Object. The causes of mortality in neurofibromatosis type 2 (NF2) patients are poorly studied in the literature. Our study aimed to fit this gap by analyzing the main causes of death in this population. Methods. This study is the retrospective review of prospectively collected data of 80 patients with NF2 disease followed in Lille University Hospital between 1987 and 2011. Demographical data, diagnosis criteria, and cause of death were recorded. Results. There were 45 men and 35 women, with a mean age at diagnosis of 27.2 years (range: 6-73 years; SD: +/- 15.4). Sixty-eight patients met Manchester criteria and the others had an identified mutation in the NF2 gene which confirmed the diagnosis. Of all patients, we noted 7 deaths. The mean age at diagnosis of dead patients was 26 years. The mean age of death was 38.9 years. The causes of death were suicide in 1 patient, hematoma after surgical removal of grade IV vestibular schwannoma in 1 patient, aspiration pneumonia after swallowing disturbances in 3 patients, intracranial hypertension related to growth of multiple meningiomas in 1 patient, and brachial plexus sarcoma grade 3 in the last patient. Conclusion. NF2 is a serious disease that can quickly be life-threatening. The presence of lower cranial nerves schwannomas is a poor prognostic factor, and radiosurgery should be considered for their treatment, as surgical removal often worsens the swallowing disturbances. A psychological support should also be provided.

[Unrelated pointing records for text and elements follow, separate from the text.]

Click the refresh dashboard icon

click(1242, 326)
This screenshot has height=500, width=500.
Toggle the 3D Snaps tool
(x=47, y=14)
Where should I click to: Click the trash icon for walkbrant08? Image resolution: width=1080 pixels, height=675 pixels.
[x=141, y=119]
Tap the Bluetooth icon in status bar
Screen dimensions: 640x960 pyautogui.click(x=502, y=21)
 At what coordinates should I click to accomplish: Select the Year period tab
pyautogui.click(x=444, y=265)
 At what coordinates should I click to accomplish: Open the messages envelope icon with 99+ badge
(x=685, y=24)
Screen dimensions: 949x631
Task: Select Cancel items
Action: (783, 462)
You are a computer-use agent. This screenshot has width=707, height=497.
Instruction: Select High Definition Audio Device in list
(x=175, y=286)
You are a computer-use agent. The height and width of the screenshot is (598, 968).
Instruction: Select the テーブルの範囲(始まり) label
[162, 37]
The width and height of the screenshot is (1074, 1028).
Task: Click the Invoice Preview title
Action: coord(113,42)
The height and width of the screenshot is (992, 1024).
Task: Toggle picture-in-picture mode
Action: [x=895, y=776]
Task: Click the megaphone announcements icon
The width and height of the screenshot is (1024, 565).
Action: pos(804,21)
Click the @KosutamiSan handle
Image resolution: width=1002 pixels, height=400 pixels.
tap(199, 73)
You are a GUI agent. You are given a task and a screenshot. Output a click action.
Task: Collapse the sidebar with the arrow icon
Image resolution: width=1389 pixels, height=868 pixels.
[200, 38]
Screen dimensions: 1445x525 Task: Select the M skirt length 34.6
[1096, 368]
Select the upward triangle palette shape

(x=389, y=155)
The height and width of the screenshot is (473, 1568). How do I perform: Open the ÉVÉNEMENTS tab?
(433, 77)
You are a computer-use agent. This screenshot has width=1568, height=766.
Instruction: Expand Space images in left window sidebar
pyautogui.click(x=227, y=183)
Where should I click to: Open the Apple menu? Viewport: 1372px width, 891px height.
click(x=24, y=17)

Aboukais R., Bonne N. X., Baroncini M., Zairi F., Schapira S., Vincent C., Lejeune J. P.   Management of multiple tumors in neurofibromatosis type 2 patients.  Neurochirurgie.  2015

INTRODUCTION: Neurofibromatosis type 2 is characterized by the presence of bilateral vestibular schwannomas. However, other nervous system tumors may also occur. Therefore, the management of NF2 patients is complex and requires a multidisciplinary discussion in a specialized center. MATERIALS AND METHODS: All recent articles concerning tumors other than vestibular schwannoma in NF2 disease were reviewed, using PubMed databases. RESULTS: Intracranial meningiomas occur in 50% of NF2 patients, and are often multiple. Surgery remains the main treatment and should be performed in cases of growing tumors. The role of antiangiogenic therapy is currently under evaluation and the role of radiosurgery still remains to be defined in NF2 disease. Spinal tumors occur in about half of NF2 patients. Surgery should be discussed when radiological tumor progression is demonstrated, even if spinal tumors are asymptomatic, in order to preserve neurological function and good quality of life. As regards lower cranial nerve schwannomas, radiosurgery appears to be a more appropriate treatment for growing tumor with a small volume in order to avoid post-operative complications, especially swallowing disorders. Facial nerve schwannomas may appear, on MRI, like vestibular schwannomas. The diagnosis should be suspected when the facial palsy is an early symptom during cerebello-pontine tumor progression. Trigeminal schwannomas are frequent in NF2 disease and fortunately they are often asymptomatic. Among major neurofibromatosis types, peripheral nerve sheath schwannomas are only present in patients with NF2 disease and schwannomatosis. Surgical resection is required when the cutaneous schwannomas is painful or when tumor progression is observed and causes symptoms. CONCLUSION: Tumors other than vestibular schwannoma are also associated with a poor prognosis in NF2 patients. Surgery remains the main treatment in most cases. Each treatment decision in NF2 disease requires a complete evaluation of all cranial and spinal locations of the disease in order to establish surgical priorities and strategies.